La banalità del bene - Etica: Etica
Il male è sempre raro. Nel 1963 Hannah Arendt pubblicò Eichmann e Gerusalemme, saggio in cui dal sottotitolo è coniata la celebre diagnosi della “banalità del male”. La tesi forte del testo, nota a tante persone, è che Otto Adolf Eichmann, agente essenziale dell'Olocausto ebraico, non mostrò nessun superlativonemmeno negativo. Il male, anche nella sua espressione più infinita, può essere forgiato per mano di un essere moderatamente mediocre.
In modo un po' opposto ma simmetrico, si potrebbe riconoscere un certo semplicità in qualità morale di chi compie gesta eroiche. Di volta in volta – probabilmente quasi tutte – la virtù è radicata in biografie modeste e semplici dove il compimento di una vita di successo si esaurisce e si riassume nell'anonimato dell'eccellenza silenziosa.
La gloriosa generazione non doveva solo accogliere i combattenti e le eroine della seconda guerra mondiale, ma, molto prevedibilmente, questa qualità unica si materializzò anche in circoli perfettamente intimi e domestici. C'è, senza dubbio, una dignità inalienabile nella virtù segreta.
La banalità del bene Non si tratta, però, della condizione modesta del suo esercizio, ma del modo in cui, troppe volte, ne sperperiamo la dignità. In assenza di chi risolva la condizione sostanziale di virtù o di eccellenza, sono troppi i luoghi dove l'impegno etico si manifesta in modo quasi pornografico.
"Mettiamo toppe antirazzismo sulle magliette da calcio in attesa della celebrazione dei Mondiali in un emirato assolutista"
Il spettacolo di moralità Contemporain si presenta come l'ultimo sviluppo della diagnosi di Guy Debord. Abbiamo negato le fonti classiche di significato - tradizione, religione e costume - per mercificare alcuni dei fuochi sacri che un tempo servivano da ispirazione guida per il governo della vita e la tutela dell'umano.

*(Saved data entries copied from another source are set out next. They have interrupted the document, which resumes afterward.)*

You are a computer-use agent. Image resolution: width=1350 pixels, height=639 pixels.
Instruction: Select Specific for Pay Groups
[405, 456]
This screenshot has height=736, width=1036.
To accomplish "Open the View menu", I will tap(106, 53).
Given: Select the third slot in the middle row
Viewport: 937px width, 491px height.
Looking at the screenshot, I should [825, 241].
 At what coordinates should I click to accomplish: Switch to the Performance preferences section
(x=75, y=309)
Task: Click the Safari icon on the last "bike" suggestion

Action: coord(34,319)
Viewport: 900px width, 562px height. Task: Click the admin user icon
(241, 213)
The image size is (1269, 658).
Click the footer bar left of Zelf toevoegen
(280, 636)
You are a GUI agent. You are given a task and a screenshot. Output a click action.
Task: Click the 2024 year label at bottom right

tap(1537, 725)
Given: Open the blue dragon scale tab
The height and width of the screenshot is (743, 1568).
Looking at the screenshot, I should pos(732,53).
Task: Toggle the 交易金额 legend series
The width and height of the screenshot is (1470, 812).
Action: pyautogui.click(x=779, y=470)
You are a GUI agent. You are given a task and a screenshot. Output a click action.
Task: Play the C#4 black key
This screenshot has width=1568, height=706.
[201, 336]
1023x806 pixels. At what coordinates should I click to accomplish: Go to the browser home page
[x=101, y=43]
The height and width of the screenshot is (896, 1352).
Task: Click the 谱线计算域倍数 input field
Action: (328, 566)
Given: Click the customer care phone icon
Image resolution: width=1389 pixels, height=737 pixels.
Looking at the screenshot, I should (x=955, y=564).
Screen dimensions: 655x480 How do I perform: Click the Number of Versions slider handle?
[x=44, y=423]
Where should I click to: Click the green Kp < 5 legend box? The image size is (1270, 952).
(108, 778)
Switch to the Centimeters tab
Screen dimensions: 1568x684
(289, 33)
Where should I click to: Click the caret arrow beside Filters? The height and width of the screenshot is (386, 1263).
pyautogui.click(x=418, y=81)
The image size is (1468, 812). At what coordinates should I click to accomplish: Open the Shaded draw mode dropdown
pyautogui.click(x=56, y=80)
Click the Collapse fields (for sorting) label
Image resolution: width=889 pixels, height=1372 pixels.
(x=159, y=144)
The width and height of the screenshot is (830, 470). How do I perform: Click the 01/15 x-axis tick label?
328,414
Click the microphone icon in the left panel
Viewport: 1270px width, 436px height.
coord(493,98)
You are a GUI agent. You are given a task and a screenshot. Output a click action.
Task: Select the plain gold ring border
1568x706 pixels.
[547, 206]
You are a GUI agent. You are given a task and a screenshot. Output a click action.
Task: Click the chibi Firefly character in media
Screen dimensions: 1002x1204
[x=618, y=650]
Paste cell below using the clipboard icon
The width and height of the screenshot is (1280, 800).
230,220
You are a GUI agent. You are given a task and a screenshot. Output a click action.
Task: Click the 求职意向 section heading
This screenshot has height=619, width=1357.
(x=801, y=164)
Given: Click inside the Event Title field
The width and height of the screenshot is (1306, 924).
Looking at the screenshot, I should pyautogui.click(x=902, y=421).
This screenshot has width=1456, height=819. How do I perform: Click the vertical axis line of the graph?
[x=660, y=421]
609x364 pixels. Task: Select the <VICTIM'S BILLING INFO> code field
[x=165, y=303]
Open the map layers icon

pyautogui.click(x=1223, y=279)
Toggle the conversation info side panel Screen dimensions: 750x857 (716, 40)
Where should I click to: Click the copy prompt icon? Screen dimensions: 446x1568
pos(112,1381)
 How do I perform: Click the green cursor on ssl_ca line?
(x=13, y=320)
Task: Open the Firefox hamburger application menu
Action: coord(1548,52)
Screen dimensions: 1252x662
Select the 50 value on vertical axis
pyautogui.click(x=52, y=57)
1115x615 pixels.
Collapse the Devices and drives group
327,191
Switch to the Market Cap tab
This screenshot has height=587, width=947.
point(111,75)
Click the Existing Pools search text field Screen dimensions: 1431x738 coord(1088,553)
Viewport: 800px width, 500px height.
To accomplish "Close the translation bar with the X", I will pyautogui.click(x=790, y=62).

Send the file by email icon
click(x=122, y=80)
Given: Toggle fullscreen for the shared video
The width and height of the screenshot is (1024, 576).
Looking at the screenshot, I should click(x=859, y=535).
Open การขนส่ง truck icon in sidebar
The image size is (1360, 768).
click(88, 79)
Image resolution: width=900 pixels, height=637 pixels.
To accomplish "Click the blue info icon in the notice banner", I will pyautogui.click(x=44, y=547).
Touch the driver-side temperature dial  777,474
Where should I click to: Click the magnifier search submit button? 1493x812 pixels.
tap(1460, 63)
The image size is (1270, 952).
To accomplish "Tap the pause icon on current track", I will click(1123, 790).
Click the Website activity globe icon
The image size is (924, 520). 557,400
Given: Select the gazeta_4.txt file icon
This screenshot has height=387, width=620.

Oggi si può adorare un cantante o un ginnasta solo per esibire in seguito un oltraggioso disappunto quando viene dimostrato ciò che altrimenti era inconfutabile. Siamo il tipo di animale che mette toppe antirazzismo sulle magliette da calcio in attesa dei Mondiali in un emirato assolutista.
sebbene il narcisismo l'era del nostro tempo ci costringe a sentirci singolari, è più che probabile che la celebrazione cosmetica di valori e principi non sia altro che un vestigio barocco riconoscibile ancora oggi nel nostro tempo. L'importante, in fondo, è sempre stato quello di essere quello che piange di più al funerale e quello che si indigna di più per quello che sta suonando in ogni momento; e ci vedono. I mondani, temo, siamo solo noi.